The summit offers a majestic view of red-orange houses and skyscrapers scaling the slopes of the verdant Aburrá Valley. From here, it’s easy to see why Medellín is called the Land of Eternal Spring.

Back at street level, colossal black-painted figures hulk beneath the towering office blocks. They’re the work of Medellín’s patron saint of art, Fernando Botero. The local artist started donating his work to the city in 2010, further helping the rebirth of Medellín.

In the plaza outside Museum of Antioquia, where a whole floor is dedicated to Botero, a woman enhanced by the surgeon’s knife (another of Escobar’s legacies) leans against the artist’s voluptuous depiction of Venus.

The Antioquia area feels very different from the gleaming 4x4s and chic locales of Poblado. Downtown’s roads are choked with honking cars on the brink of collapse and tired-looking workers heading home.

As twilight settles, I go in search of Botero’s most poignant work, the Bird of Peace. I ask a young guy with slicked-back hair for directions to Plaza de San Antonio and he warns me that thieves operate in the area.

People are sat on the steps surrounding the square, most of them drinking bottled beer. The only people by the sculpture are a German couple snapping away. It hardly feels risky.

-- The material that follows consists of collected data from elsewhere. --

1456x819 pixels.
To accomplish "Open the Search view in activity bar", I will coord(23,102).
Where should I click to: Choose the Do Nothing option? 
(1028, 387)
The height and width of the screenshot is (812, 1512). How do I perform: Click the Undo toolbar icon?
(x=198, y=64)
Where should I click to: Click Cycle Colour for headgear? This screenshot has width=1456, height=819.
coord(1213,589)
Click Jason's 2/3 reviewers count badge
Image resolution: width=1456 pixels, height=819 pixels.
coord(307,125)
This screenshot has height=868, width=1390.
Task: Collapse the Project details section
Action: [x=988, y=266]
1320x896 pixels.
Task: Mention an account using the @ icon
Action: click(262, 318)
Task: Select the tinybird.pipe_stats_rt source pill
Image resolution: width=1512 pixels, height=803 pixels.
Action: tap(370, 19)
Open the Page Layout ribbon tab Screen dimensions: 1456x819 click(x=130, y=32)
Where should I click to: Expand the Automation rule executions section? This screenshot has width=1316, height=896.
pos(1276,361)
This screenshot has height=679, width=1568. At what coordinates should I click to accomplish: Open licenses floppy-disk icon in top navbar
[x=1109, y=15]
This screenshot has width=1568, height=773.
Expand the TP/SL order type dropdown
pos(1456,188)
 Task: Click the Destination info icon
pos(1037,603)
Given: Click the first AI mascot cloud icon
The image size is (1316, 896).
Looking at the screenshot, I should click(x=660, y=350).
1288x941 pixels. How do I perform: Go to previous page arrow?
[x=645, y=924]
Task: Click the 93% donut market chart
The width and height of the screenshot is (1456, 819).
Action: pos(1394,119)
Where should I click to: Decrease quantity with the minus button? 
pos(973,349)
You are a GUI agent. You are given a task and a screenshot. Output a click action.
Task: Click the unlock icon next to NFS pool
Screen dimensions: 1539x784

Botero’s gargantuan bird statue was blown up here in 1995, killing 23 and injuring hundreds. Rather than let it be removed, Botero insisted that the imploded husk remain, with the victims’ names inscribed on a plaque.

Next to it stands a pristine replica bird. It’s the very point at which Medellín’s terrible past and promising future converge. One is a dark reminder, the other a symbol of hope.

A Fernando Botero statue in Medellín A Fernando Botero statue in Medellín
Creative Commons / Ivan Erre Jota

NEED TO KNOW

Getting there
There are no direct flights from the UK to Medellín. Instead, fly to Bogotá with Avianca (www.avianca.com) for a connecting flight to Medellín. The internal flight takes about an hour.

Where to stay
Apart from its artistic appeal, rooms at Charlee (www.thecharleehotel.com) offer private teppanyaki grills and Jacuzzis. Doubles start from £150.

More information
For an introduction to Medellín that doesn’t gloss over the past, try Real City Tours (www.realcitytours.com).